* _Supplied data_
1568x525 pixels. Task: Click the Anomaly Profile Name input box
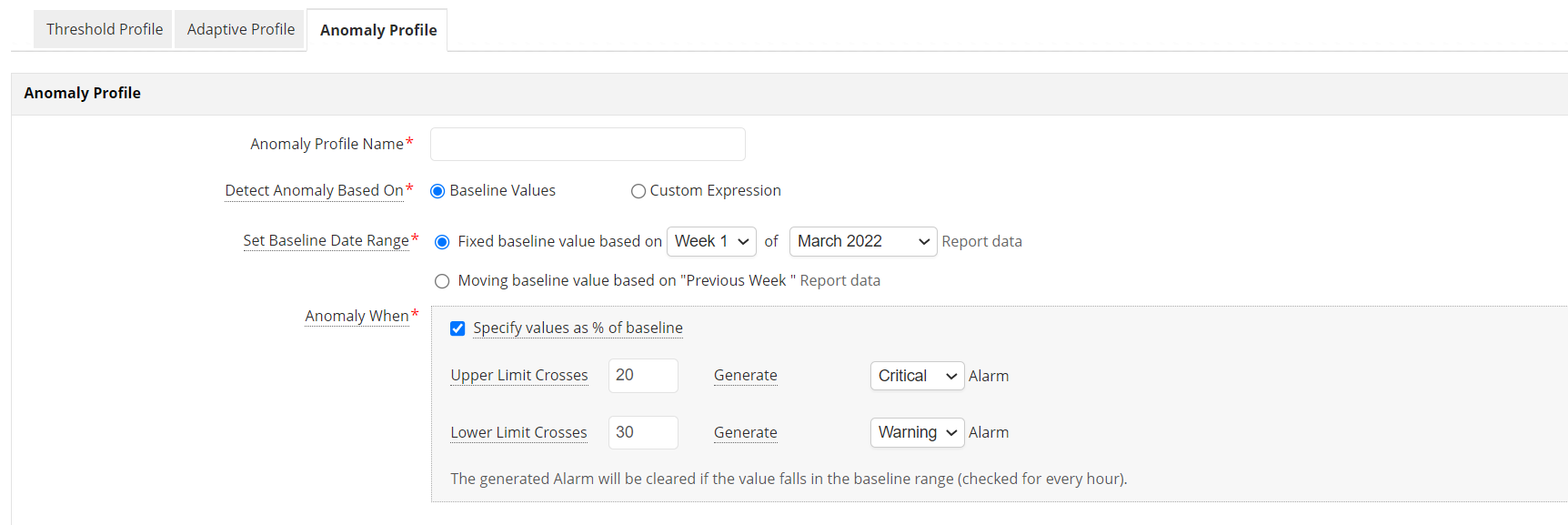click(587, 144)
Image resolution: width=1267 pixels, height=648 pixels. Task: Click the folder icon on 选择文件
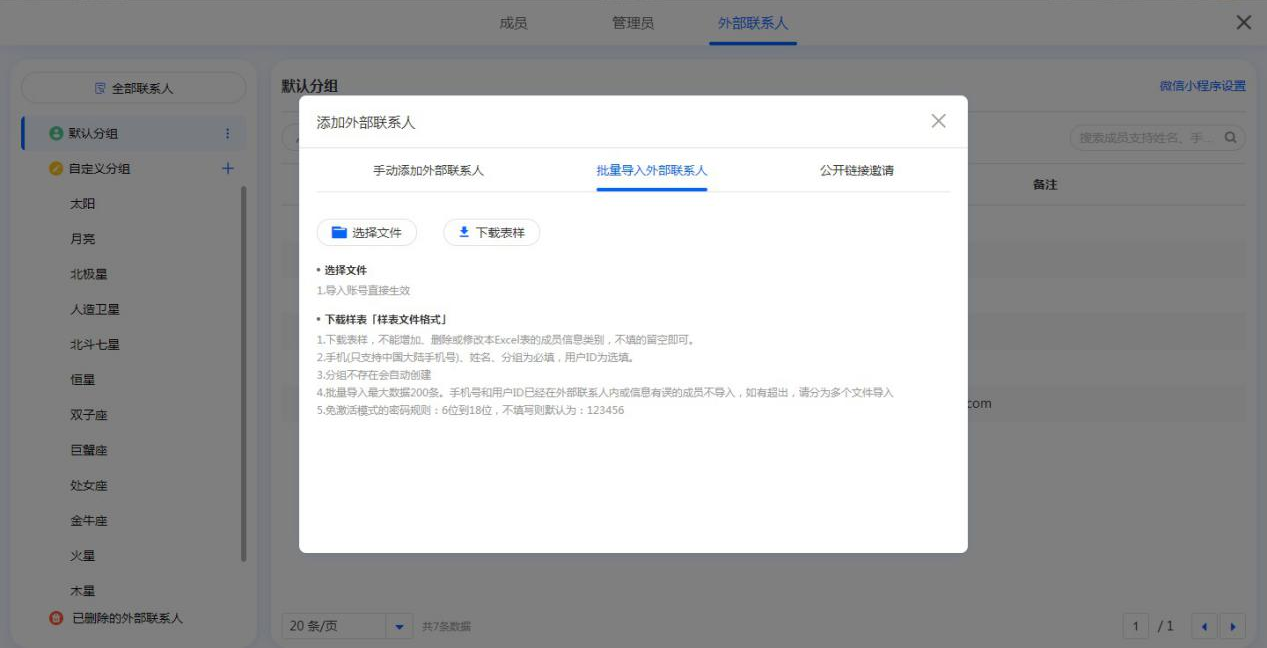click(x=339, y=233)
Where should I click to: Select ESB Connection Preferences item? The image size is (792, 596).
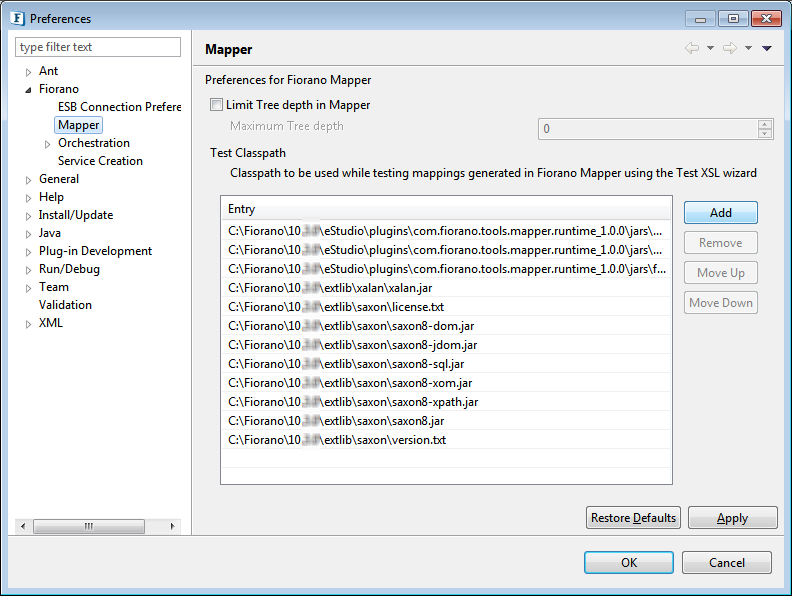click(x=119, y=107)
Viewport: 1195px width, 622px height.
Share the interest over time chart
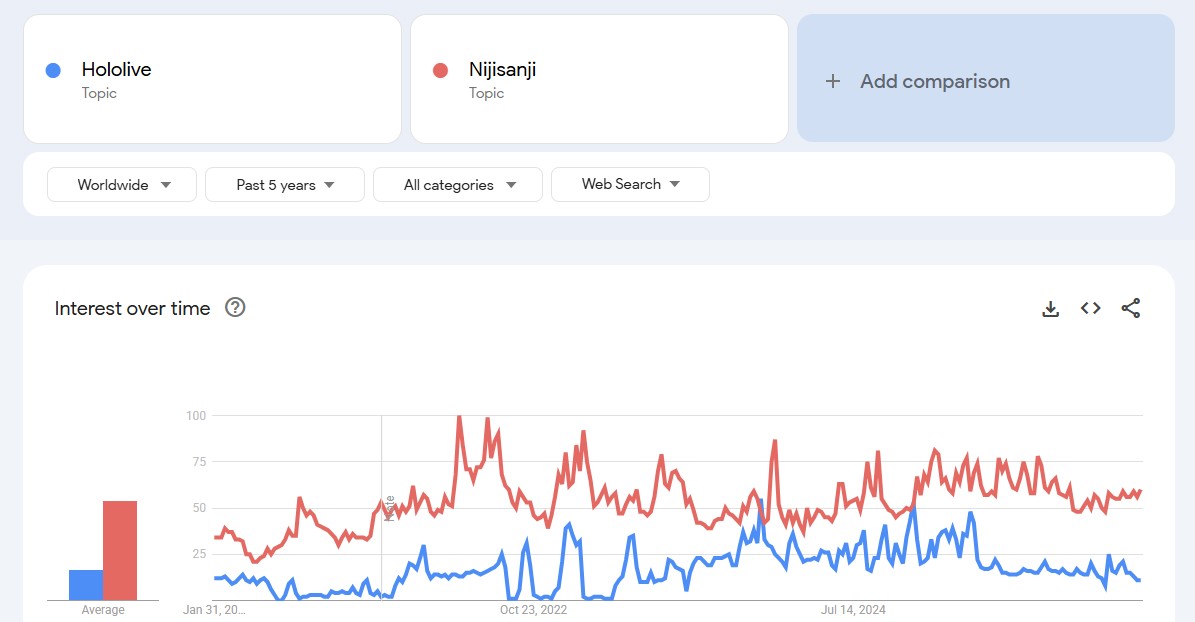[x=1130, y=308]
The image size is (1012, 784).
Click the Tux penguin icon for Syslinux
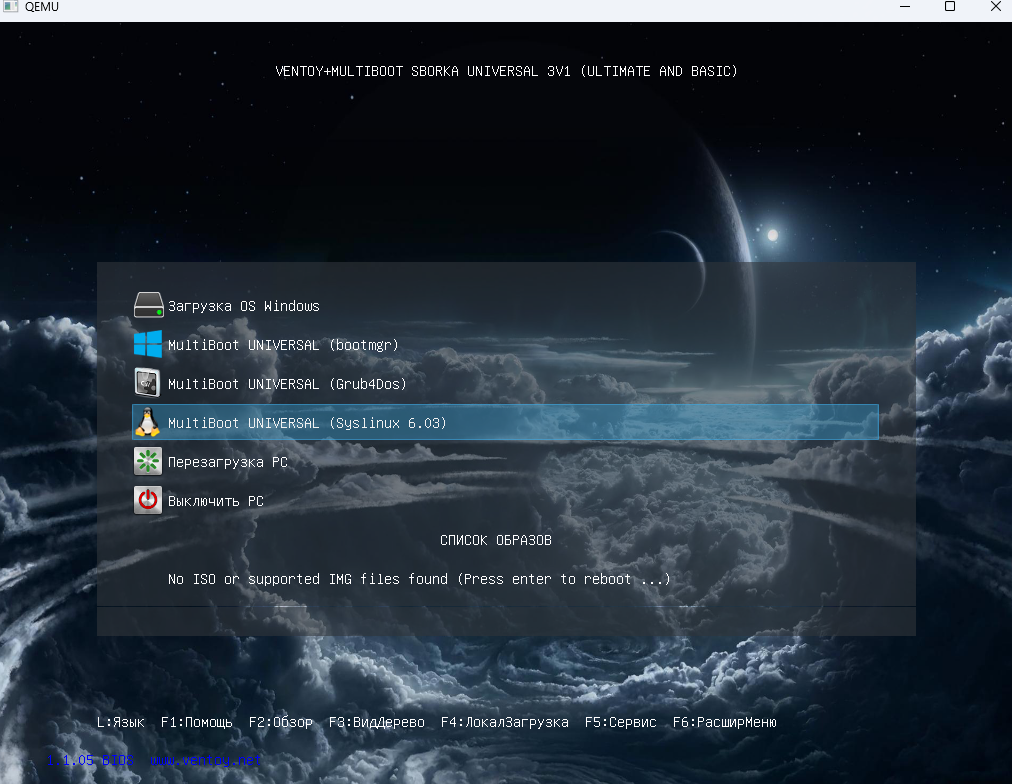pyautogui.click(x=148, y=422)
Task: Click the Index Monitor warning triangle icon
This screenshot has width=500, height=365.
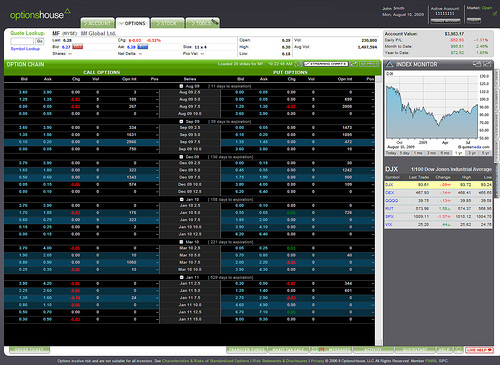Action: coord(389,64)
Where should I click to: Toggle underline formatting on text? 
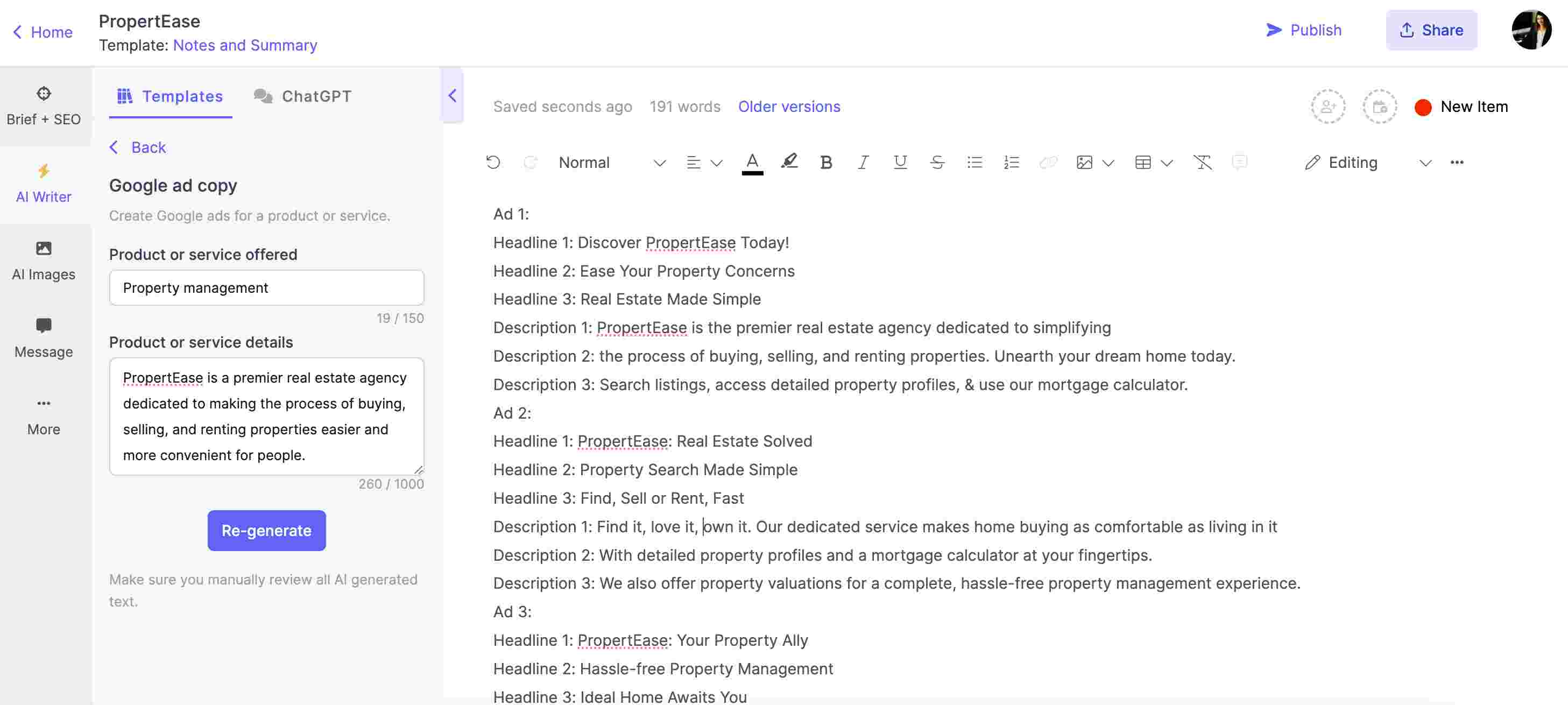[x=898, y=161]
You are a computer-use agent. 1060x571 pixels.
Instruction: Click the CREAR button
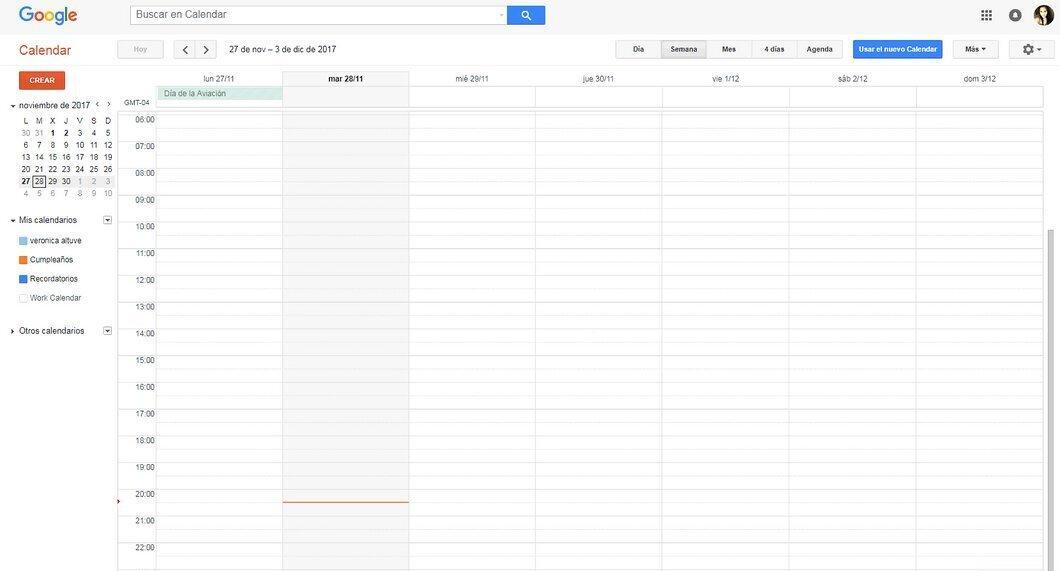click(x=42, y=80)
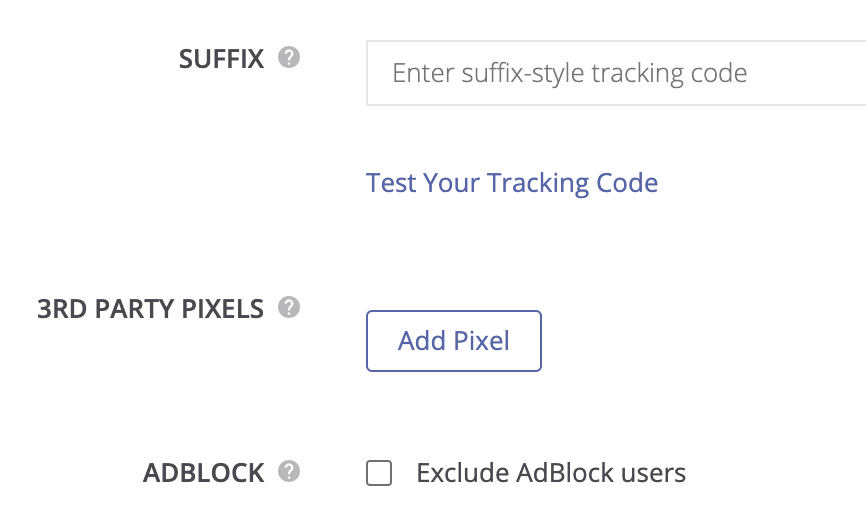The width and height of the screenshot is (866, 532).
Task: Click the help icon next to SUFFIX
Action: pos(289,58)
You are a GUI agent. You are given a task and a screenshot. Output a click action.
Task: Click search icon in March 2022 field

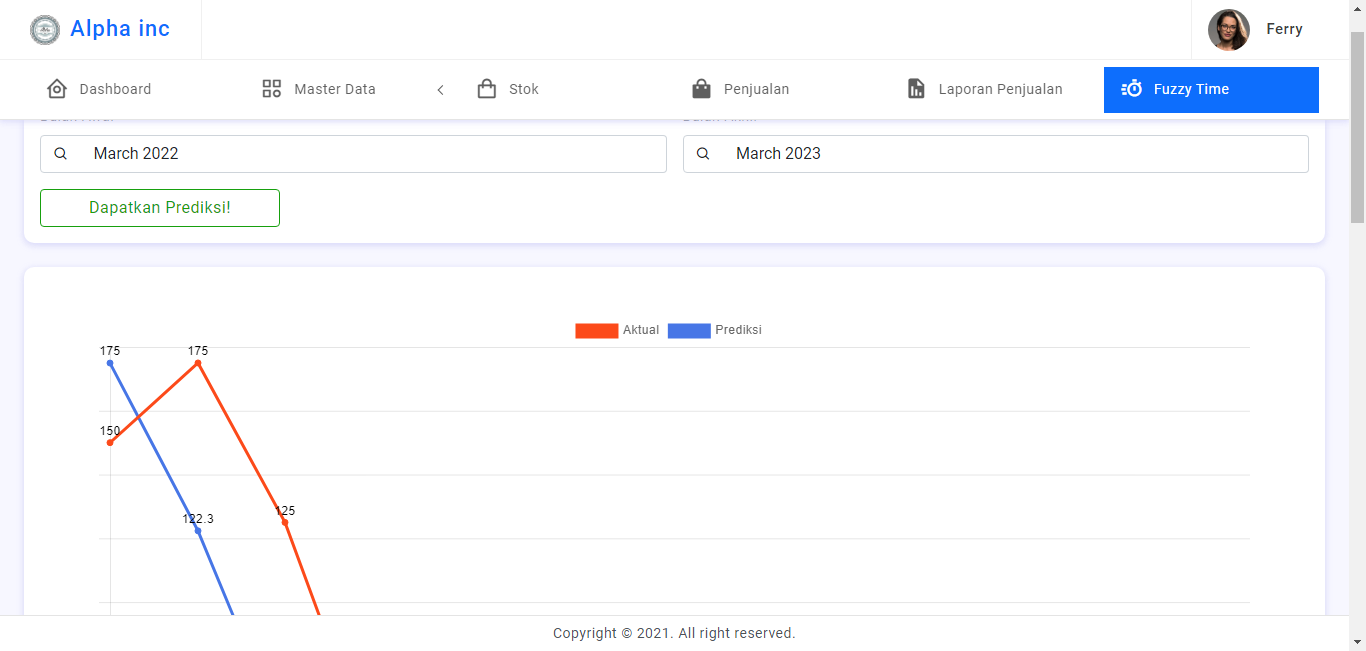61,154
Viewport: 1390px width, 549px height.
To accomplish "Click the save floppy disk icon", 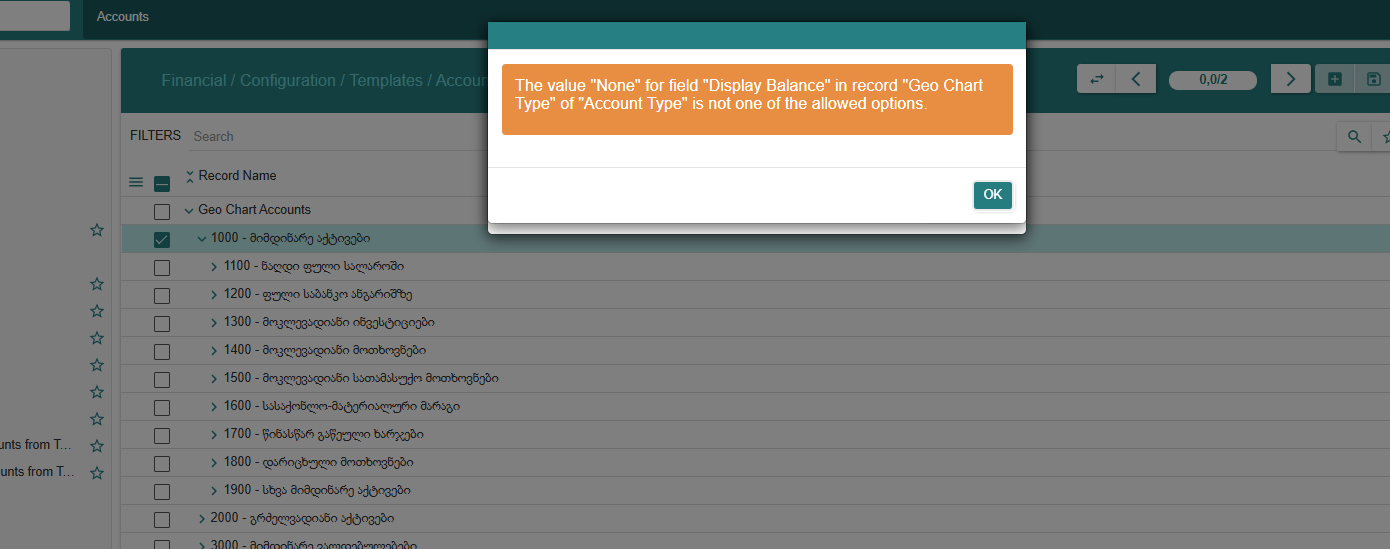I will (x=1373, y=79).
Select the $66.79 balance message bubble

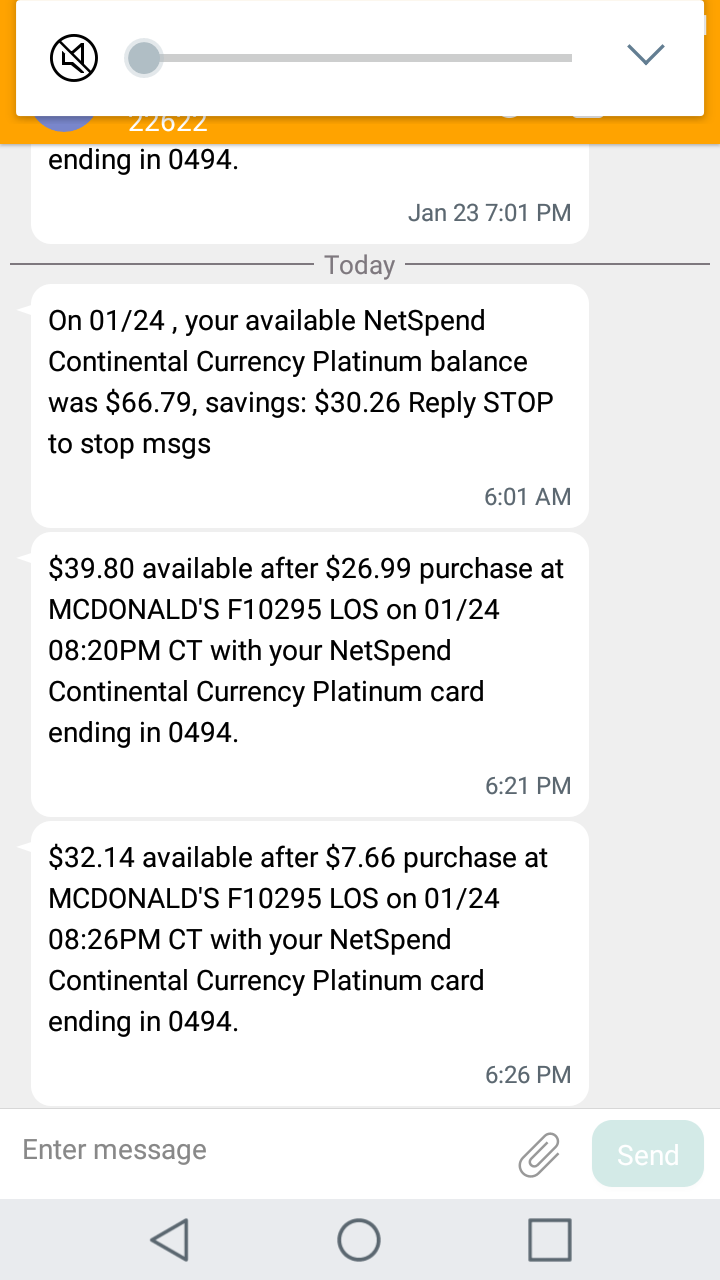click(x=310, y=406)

* _Assignment_
From the listing above, copy every line that includes the word "agent".

* _Solution to the problem_
You are a computer-use agent. 1060x571 pixels.
You are a GUI agent. You are given a task and a screenshot. Output a click action.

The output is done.